Telekommunikation und Medien

Rating

CRIF Ratings erteilt folgende Ratingarten:

  • Unternehmensratings (Emittenten Ratings)
  • Ratings von Finanzinstrumenten (Emissionsratings)

Ein typischer Ratingprozess bezieht das Top-Management (und, falls relevant, die Eigentümer) des bewerteten Unternehmens ein. Das Rating liefert eine unabhängige Einschätzung zur Fähigkeit und Bereitschaft eines Emittenten, seinen finanziellen Verpflichtungen vollständig und rechtzeitig nachzukommen.
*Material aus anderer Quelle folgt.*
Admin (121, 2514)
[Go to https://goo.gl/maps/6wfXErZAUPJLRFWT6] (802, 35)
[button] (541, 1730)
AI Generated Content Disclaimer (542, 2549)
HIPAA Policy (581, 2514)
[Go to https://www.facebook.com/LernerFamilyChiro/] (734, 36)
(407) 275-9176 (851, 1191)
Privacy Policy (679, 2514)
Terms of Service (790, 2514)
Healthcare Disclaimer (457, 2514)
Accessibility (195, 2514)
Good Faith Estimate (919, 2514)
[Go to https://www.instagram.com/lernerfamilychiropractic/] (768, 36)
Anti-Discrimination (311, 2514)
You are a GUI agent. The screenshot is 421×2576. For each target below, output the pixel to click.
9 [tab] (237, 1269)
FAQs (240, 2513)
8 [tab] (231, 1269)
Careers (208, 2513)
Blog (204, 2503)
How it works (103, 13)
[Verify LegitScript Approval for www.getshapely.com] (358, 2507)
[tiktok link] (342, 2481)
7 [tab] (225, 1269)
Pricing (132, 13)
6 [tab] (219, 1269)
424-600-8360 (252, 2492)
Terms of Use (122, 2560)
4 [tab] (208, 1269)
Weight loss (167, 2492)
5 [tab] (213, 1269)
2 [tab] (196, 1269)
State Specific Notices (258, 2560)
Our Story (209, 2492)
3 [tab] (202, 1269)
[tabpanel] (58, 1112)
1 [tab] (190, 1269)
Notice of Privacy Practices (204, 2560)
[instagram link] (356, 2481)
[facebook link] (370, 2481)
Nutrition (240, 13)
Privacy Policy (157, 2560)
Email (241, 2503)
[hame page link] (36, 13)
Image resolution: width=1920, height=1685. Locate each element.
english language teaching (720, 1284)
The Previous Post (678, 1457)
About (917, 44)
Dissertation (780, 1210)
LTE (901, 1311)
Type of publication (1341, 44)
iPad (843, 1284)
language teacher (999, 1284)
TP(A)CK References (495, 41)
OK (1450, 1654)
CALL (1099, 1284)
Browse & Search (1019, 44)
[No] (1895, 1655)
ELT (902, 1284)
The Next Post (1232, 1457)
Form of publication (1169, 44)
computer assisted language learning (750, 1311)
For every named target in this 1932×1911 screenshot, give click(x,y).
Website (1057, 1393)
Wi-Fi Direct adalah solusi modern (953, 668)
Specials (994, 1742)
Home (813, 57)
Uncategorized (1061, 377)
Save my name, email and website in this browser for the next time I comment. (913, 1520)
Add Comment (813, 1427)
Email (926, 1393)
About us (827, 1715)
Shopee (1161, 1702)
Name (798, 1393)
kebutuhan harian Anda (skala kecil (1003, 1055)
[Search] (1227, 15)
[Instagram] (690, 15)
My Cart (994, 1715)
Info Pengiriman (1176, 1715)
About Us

Die Analyse zielt auf die Bewertung der Fähigkeit zur Erwirtschaftung ausreichend hoher Cashflows, um die Schulden zurückzuzahlen und konzentriert sich auf zwei Hauptbereiche:

  1. Geschäftsrisiko: Analyse der Branche, in der das Unternehmen tätig ist, dessen Wettbewerbsposition und -strategien sowie der Länderrisiken in Bezug auf wirtschaftliche und strukturelle Faktoren und Trends.
  2. Finanzielles Risiko: Vergangenheits- und Zukunftsanalyse der wichtigsten wirtschaftlichen und finanziellen Eckwerte und Kennzahlen, der Cashflows sowie der Struktur der Finanzierungsquellen.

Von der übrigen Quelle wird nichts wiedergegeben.